__EXERCISE OBJECTIVE__
Report how many lines in the data include the string "screenshot", and add nothing else.

__LISTED ENTRIES__
== Segment start ==

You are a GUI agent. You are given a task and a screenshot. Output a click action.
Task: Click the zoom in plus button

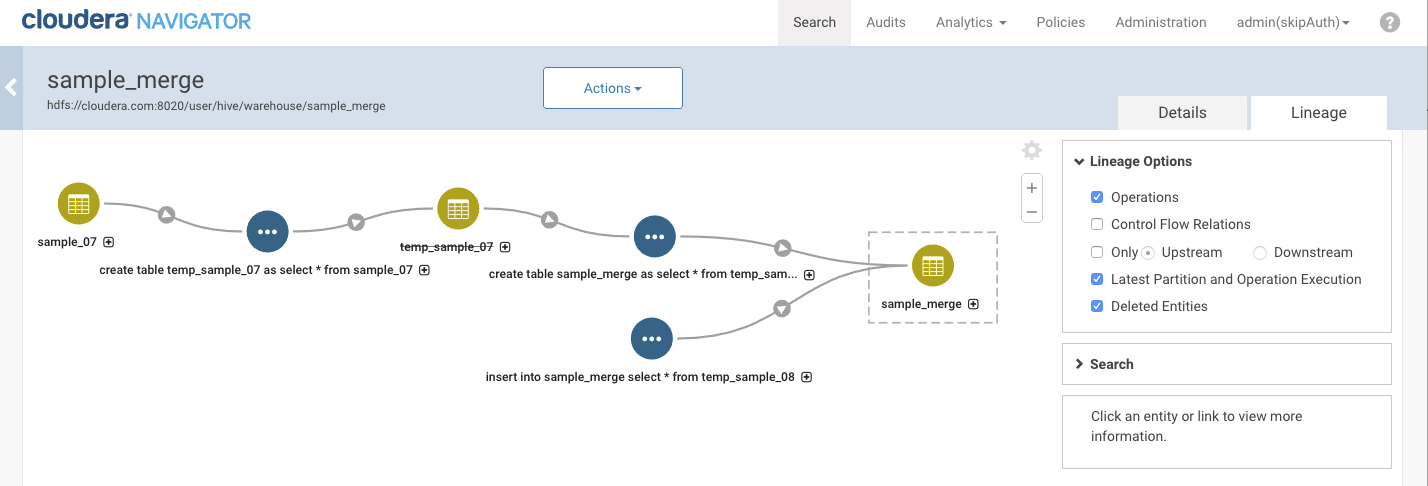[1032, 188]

== Segment end ==
== Segment start ==

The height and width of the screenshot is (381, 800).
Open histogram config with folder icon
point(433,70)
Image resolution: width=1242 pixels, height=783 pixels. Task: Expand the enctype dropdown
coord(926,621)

== Segment end ==

__ANSWER__
2